Denis Christel Sassou N’Guesso déterminé à voir demain les produits congolais à gogo dans les supermarchés ?

En séjour de travail en Italie, le ministre congolais de la Coopération internationale et de la promotion du partenariat public-privé, Denis Christel Sassou N’Guesso a échangé lundi avec la vice-ministre italienne en charge des Affaires étrangères et de la Coopération internationale, Marina Sereni,  afin de créer un mécanisme d’évaluation et de suivi des accords signés entre le Congo et l’Italie depuis 1968, mais aussi et surtout de la vision du Président de la République du Congo sur la diversification économique, avec l’agriculture comme pilier.

«Je lui ai également présenté la vision du Président de la République sur la diversification économique, avec l’agriculture comme pilier. Et elle m’a fait savoir que son pays est tout à fait disposé à accompagner le Congo et à rendre notre coopération beaucoup plus efficace », a écrit Denis Christel Sassou N’Guesso sur son compte Twitter.
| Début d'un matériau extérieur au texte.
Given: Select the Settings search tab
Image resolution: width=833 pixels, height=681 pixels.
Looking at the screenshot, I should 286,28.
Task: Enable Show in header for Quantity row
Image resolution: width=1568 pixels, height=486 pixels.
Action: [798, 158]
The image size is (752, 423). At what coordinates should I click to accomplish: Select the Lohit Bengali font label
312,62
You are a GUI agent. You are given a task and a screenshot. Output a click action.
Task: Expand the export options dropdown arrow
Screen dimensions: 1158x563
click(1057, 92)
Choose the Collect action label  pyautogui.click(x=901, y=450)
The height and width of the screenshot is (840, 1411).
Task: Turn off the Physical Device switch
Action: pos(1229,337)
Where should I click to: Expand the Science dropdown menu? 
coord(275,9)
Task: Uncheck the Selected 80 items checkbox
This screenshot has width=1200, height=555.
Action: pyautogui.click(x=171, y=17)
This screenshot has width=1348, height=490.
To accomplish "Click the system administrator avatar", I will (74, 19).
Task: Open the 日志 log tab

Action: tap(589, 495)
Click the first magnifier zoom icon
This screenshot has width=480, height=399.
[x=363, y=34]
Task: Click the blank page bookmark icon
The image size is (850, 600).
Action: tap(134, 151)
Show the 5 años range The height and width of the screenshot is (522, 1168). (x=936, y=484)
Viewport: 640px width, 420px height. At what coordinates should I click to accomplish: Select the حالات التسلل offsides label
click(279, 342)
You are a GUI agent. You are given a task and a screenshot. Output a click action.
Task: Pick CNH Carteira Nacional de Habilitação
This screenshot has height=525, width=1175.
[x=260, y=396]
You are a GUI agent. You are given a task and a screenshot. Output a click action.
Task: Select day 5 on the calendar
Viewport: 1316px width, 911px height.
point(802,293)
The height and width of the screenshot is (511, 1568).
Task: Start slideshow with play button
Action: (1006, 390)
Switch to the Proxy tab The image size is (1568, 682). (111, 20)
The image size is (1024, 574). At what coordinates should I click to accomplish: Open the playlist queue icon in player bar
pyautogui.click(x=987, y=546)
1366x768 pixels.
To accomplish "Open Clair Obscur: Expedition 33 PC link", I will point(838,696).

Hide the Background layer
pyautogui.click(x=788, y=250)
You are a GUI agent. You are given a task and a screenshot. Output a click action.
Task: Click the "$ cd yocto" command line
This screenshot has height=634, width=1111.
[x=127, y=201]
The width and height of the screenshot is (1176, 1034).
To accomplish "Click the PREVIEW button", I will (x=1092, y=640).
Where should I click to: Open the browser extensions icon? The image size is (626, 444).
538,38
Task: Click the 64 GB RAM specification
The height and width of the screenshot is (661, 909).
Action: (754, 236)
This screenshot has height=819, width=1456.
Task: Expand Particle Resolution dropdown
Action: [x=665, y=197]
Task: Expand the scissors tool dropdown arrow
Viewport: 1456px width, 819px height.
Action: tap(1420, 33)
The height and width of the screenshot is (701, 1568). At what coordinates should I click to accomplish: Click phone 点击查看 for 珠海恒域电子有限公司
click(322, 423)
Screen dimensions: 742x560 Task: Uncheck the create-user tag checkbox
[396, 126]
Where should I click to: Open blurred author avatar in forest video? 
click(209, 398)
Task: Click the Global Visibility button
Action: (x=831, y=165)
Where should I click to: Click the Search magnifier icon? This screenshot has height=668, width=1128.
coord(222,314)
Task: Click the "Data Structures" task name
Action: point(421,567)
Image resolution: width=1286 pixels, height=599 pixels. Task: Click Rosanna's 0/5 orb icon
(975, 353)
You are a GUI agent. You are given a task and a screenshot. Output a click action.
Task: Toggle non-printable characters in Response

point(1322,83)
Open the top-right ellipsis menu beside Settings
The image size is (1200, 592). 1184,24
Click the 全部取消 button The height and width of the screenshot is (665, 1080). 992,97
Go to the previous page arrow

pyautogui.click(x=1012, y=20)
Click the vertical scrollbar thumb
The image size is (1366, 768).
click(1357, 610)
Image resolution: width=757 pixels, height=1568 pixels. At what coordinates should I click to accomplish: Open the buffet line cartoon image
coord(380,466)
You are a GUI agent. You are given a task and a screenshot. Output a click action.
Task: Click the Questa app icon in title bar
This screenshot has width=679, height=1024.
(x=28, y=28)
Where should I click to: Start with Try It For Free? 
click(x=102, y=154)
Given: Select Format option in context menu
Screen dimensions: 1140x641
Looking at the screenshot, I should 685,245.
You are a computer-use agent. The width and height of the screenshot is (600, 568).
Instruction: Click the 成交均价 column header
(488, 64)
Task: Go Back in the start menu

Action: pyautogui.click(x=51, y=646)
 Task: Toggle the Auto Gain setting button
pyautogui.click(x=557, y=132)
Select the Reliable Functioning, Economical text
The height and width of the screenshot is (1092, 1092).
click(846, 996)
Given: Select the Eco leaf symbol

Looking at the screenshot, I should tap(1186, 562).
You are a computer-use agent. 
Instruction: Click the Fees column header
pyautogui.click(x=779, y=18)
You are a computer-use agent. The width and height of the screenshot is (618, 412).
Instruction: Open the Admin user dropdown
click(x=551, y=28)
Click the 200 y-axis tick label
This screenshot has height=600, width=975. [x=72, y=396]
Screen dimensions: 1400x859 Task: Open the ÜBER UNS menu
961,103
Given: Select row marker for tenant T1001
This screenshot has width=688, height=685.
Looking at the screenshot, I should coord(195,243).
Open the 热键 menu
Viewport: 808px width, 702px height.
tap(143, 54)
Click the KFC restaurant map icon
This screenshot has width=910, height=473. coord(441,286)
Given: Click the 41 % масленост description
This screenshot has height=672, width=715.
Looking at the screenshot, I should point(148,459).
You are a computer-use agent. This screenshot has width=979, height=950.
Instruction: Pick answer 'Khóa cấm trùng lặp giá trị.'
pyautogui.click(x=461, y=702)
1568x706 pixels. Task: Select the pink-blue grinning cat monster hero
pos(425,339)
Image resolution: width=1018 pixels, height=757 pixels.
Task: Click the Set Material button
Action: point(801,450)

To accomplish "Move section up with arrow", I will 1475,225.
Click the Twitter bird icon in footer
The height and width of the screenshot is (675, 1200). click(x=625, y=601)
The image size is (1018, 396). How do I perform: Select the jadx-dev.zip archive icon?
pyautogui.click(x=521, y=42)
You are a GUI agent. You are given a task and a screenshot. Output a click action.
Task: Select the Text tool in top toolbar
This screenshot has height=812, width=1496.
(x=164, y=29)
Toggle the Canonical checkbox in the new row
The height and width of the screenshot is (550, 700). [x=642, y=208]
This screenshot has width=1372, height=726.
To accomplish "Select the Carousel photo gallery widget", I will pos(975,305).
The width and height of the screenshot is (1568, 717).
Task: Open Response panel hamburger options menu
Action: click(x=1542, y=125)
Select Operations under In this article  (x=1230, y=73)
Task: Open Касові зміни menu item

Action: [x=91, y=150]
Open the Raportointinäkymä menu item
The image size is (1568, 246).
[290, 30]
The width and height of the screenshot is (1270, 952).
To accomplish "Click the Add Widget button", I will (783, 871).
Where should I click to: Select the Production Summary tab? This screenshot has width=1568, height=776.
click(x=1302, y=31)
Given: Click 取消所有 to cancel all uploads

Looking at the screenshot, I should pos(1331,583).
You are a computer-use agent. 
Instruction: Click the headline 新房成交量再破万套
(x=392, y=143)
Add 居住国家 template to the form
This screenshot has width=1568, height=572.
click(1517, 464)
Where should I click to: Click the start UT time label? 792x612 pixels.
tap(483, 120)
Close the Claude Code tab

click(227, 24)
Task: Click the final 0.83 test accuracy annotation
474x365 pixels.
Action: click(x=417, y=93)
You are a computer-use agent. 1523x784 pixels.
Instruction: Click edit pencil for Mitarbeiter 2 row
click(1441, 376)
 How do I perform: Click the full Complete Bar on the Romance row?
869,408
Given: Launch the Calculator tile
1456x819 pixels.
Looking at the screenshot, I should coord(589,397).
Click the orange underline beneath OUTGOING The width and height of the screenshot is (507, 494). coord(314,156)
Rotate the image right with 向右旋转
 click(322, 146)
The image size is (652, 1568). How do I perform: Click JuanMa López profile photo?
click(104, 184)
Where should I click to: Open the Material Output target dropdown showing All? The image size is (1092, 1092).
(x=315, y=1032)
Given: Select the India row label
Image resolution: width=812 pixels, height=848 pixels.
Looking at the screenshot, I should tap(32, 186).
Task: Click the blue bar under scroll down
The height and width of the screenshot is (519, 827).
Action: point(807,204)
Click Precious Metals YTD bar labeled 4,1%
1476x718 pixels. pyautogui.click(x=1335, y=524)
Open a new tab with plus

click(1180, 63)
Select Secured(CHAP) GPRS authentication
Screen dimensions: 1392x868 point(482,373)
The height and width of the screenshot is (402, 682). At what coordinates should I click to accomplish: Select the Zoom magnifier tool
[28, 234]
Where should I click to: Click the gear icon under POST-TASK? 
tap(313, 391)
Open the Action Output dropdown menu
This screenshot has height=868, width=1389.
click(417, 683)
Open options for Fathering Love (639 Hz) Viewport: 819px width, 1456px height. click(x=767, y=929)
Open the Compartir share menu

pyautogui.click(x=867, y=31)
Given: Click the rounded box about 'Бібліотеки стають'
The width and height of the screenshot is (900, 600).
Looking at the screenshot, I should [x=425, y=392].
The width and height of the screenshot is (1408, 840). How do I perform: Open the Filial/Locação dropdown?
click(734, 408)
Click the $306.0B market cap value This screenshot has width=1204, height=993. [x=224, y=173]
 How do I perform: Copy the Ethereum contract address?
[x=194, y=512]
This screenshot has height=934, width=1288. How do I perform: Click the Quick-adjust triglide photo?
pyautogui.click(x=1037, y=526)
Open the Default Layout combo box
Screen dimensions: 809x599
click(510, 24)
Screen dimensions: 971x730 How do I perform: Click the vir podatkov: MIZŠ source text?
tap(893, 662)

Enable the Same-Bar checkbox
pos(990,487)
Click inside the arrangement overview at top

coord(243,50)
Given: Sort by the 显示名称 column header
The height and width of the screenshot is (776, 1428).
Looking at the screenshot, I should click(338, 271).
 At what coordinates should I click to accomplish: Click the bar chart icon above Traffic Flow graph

Quelle incongruité que de faire ses emplettes dans les grandes enseignes du Congo-Brazzaville sans les produits du terroir. Dans les rayons on retrouve à foison la bouffe qui vient de loin, de très loin même. Sur les étals des commerçants, les fruits et légumes sont pour la plupart importés de l'étranger, "même les safous",  pour paraphraser le Président congolais, Denis Sassou N'Guesso lors de ses différents meetings de campagne électorale en mars dernier.

Le Congo importe chaque année plus de 700 milliards de FCFA de produits alimentaires. C’est énormissime !

Oui, notre terre est fertile. 10 millions d’hectares de terres fertiles, de conditions climatiques et géographiques favorables. Nos paysans produisent. La transformation est balbutiante mais elle existe. Mais alors diantre, où ça coince ?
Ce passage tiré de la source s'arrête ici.